藤原不比等は「日本史」を創った男、紫式部はバルザックやプルーストの小説の先行者・・・【情熱的読書人間のないしょ話(3505)】
樹上のコガタスズメバチの巣(写真1)をカメラに収めました。ホトトギス(写真2、3)、シクラメン(写真4)、ツワブキ(写真5~7)が咲いています。ホソヒラタアブ(写真6、7)がホヴァリングしています。カキ(写真8)、カリン(写真9~11)が実を付けています。フウセンカズラ(写真12~14)の実の中には、子猿のような種が入っています。東京大学柏キャンパスの食堂において大学院生気分で昼食(写真15)。
閑話休題、『藤原不比等と紫式部――日本国家創建と世界文学成立』(鷲田小彌太著、言視舎)では、多くの歴史上の人物が取り上げられているが、とりわけ興味深いのは、藤原不比等と紫式部です。
著者は、藤原不比等は「『日本史』を創った男」、「日本国家(政治)システムと日本人(日本語)誕生の最大モメント(契機)となった」人物と高く評価しています。

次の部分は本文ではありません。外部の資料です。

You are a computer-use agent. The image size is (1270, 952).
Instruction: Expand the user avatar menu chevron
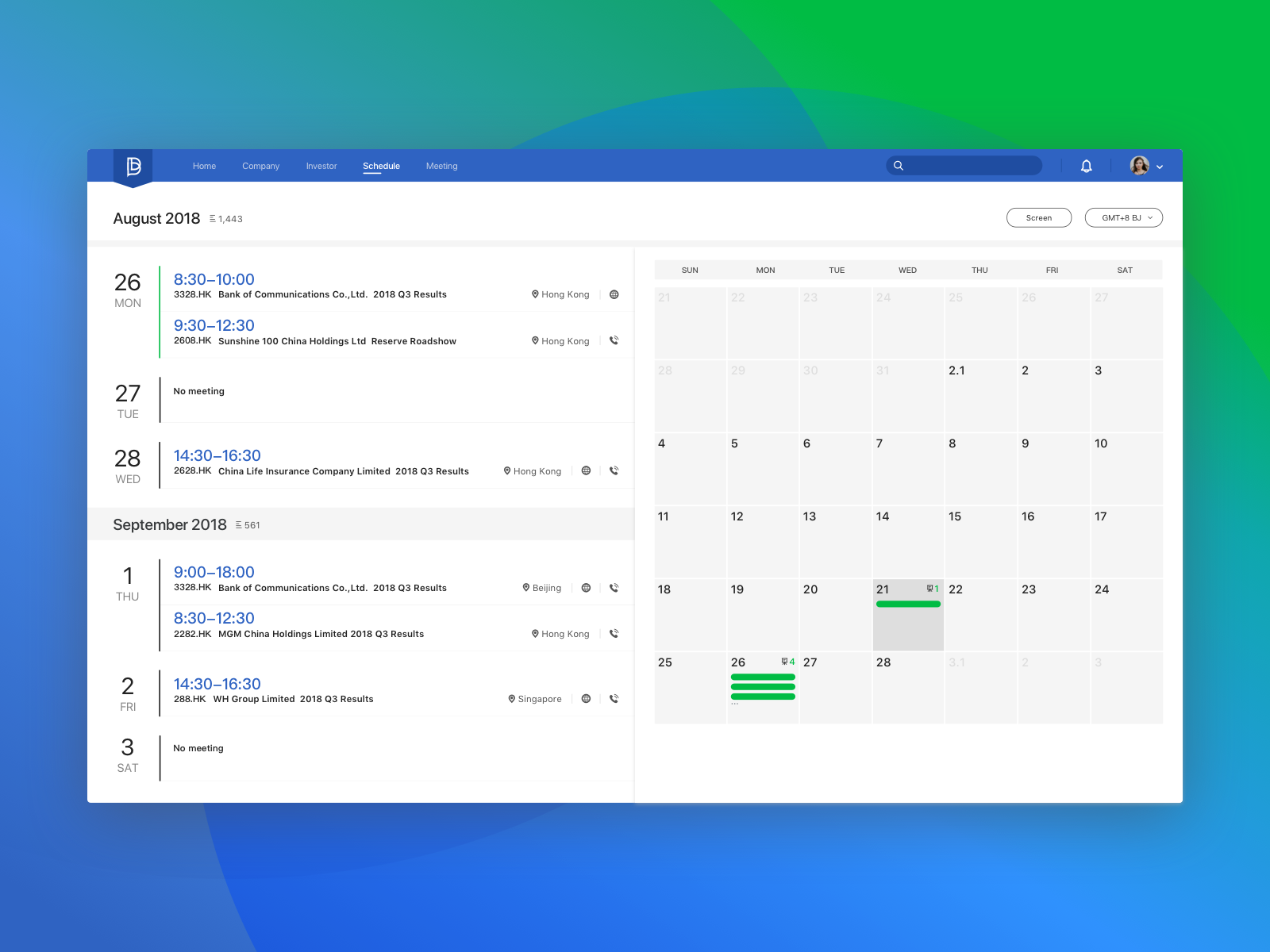1160,167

紫式部の『源氏物語』には最大級の賛辞が呈されています。「『源氏物語』は、バルザックやトルストイが試みた『全体小説』と、プルースト『失われた時を求めて』やジョイス『ユリシーズ』が試みた『意識の流れ』の小説との、二つながらの先行者であり、21世紀の小説の可能性を示す指標である」という中村真一郎の言葉を引用して、「頷ける」と述べています。
「源氏の父である桐壺帝に擬せられているのは醍醐天皇で、源氏に擬せられるのは源高明で醍醐天皇の皇子、母が更衣(天皇の侍妾で、女御の下位)の源周子。高明は920年、源氏を賜姓され、参議、中納言、大納言、右大臣から、967年左大臣に進んだ。だが藤原氏に警戒され、菅原道真と似た形で、969年『安和の変』で太宰権帥に左遷され、失脚し、972年帰京を許された。・・・歴史上のモデルは源高明だが、光源氏に仮託された理想的な人物のモデルは、ほかでもない、『この世をばわが世とぞ思ふ望月の欠けたることもなしと思へば』と歌った(藤原)道長をおいてほかにない」とあるが、ここまで言い切っていいのだろうか。